● OPGAVE
Beantwoord de volgende vragen over de tekst over PPS-contracten voor ziekenhuizen.
1. Wat hoeft het ziekenhuis bij zo'n constructie per jaar slechts te betalen?
2. Wat was er mis met de liften in het PPS-ziekenhuis in Engeland?
3. Wat eiste het Bouwcollege in het verleden van een ziekenhuis?

● DOCUMENTTEKST
+ + +
Doordat er geen duidelijkheid is over de kapitaalslasten, worden ziekenhuizen wanhopig. Financiering van een bouwproject is moeilijk te regelen. Vandaar dat het heel aanlokkelijk is om een project zo op te zetten dat er nieuwbouw komt waarbij al het regelgedoe door de markt gedaan wordt en het ziekenhuis per jaar slechts een huursom hoeft te betalen. Lang leven de PPS, DBFMO en andere constructies.

Het gebouw is de verstening van de organisatie. Met een dergelijk contract ligt de bouwkundige toekomst vast voor een aantal jaren. En dus ook de organisatie. Daarom moet men voordat men tekent, ook de nadelen goed bezien. Denk daarbij aan het volgende.

  • Is het contract juridisch afgedicht? Wat zijn de ontbindingsvoorwaarden?
  • Krijgen de partijen inderdaad de lening goedkoper gefinancierd dan het ziekenhuis en zo ja, waarom?
  • Hoe stabiel zijn de partijen waarmee het ziekenhuis een contract sluit (aannemer, bank, etc.). Is geregeld hoe het contract “verkocht” kan worden door de aannemer of bank aan een andere partij?
  • Zijn er voldoende partijen die mee kunnen dingen naar zo’n contract? In Nederland zijn er enkele aannemers die de bouw van een ziekenhuis aankunnen. Door de combinatie met onderhoud en facilitaire zaken wordt het aantal partijen nog beperkter. Is er dus voldoende concurrentie aanwezig?
  • Is het ziekenhuis niets vergeten op te nemen in de eisen? Anekdotisch, maar waar, is het PPS-ziekenhuis in Engeland waar de liften te klein waren voor bedden. Meerwerk dus.
  • Is er voldoende inspraak tijdens het project? Inspraak kost zo’n 10% tot 15%. Komen die kosten niet terug als meerwerk? Kan het ziekenhuis die kosten ook zelf beperken in het reguliere traject?
  • Zijn er voldoende mogelijkheden voor wijzigingen in de toekomst? Wat bedragen daarvan de kosten? En wie moet voor wat toestemming geven? Kan het ziekenhuis wijzigingen afdwingen?
  • Kan het ziekenhuis nu de toekomst overzien? Stijging productie ondank landelijke krimp van de bevolking? Sluiting van de locatie na fusie? Uitbesteden aan, of concentratie van afdelingen met andere ziekenhuizen; bijvoorbeeld kookkeuken, CSA, laboratoria, apotheek? Maar ook de kinderafdeling gezien de vergrijzing? Hoe wordt in het contract daar rekening meegehouden?

In het verleden eiste het Bouwcollege dat een ziekenhuis in eigendom was: niet alleen het gebouw, maar ook het land. Soms betreur ik dat dit Bouwcollege niet meer bestaat.
+ + +
● BRONFRAGMENT
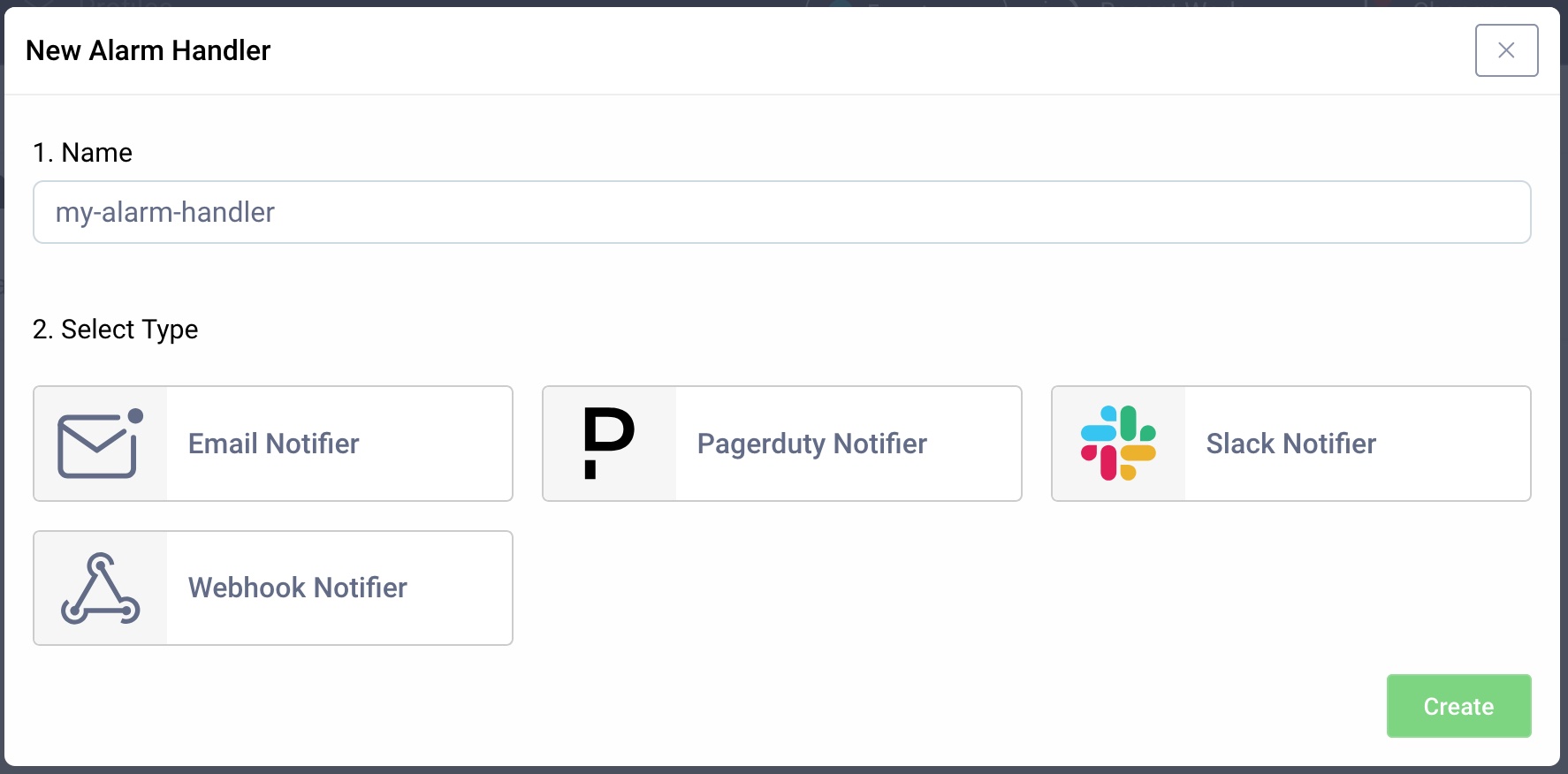Select the Pagerduty Notifier type

tap(781, 444)
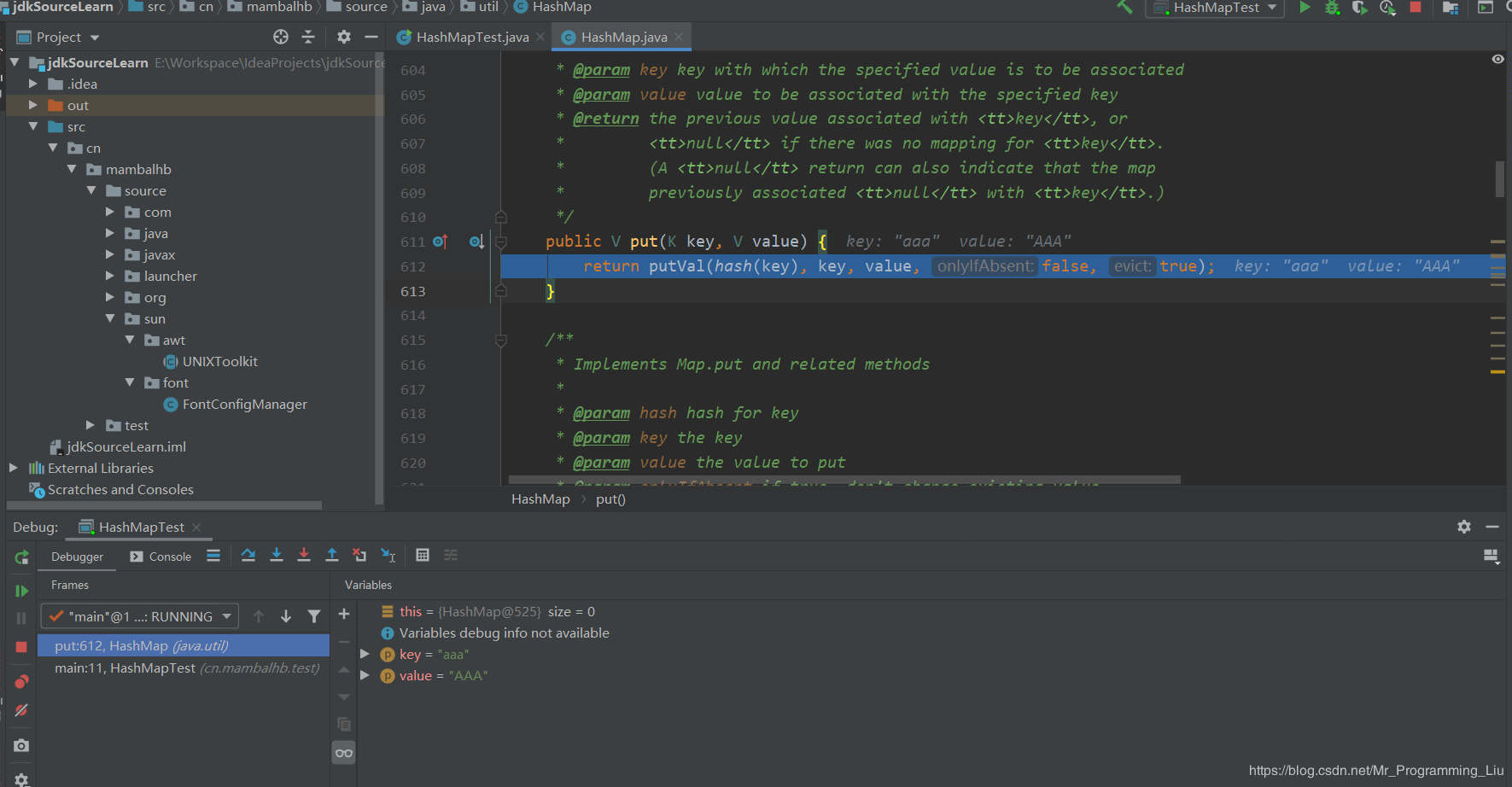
+ + +
● ANTWOORD
1. Een huursom.
2. De liften waren te klein voor bedden.
3. Dat het ziekenhuis in eigendom was: niet alleen het gebouw, maar ook het land.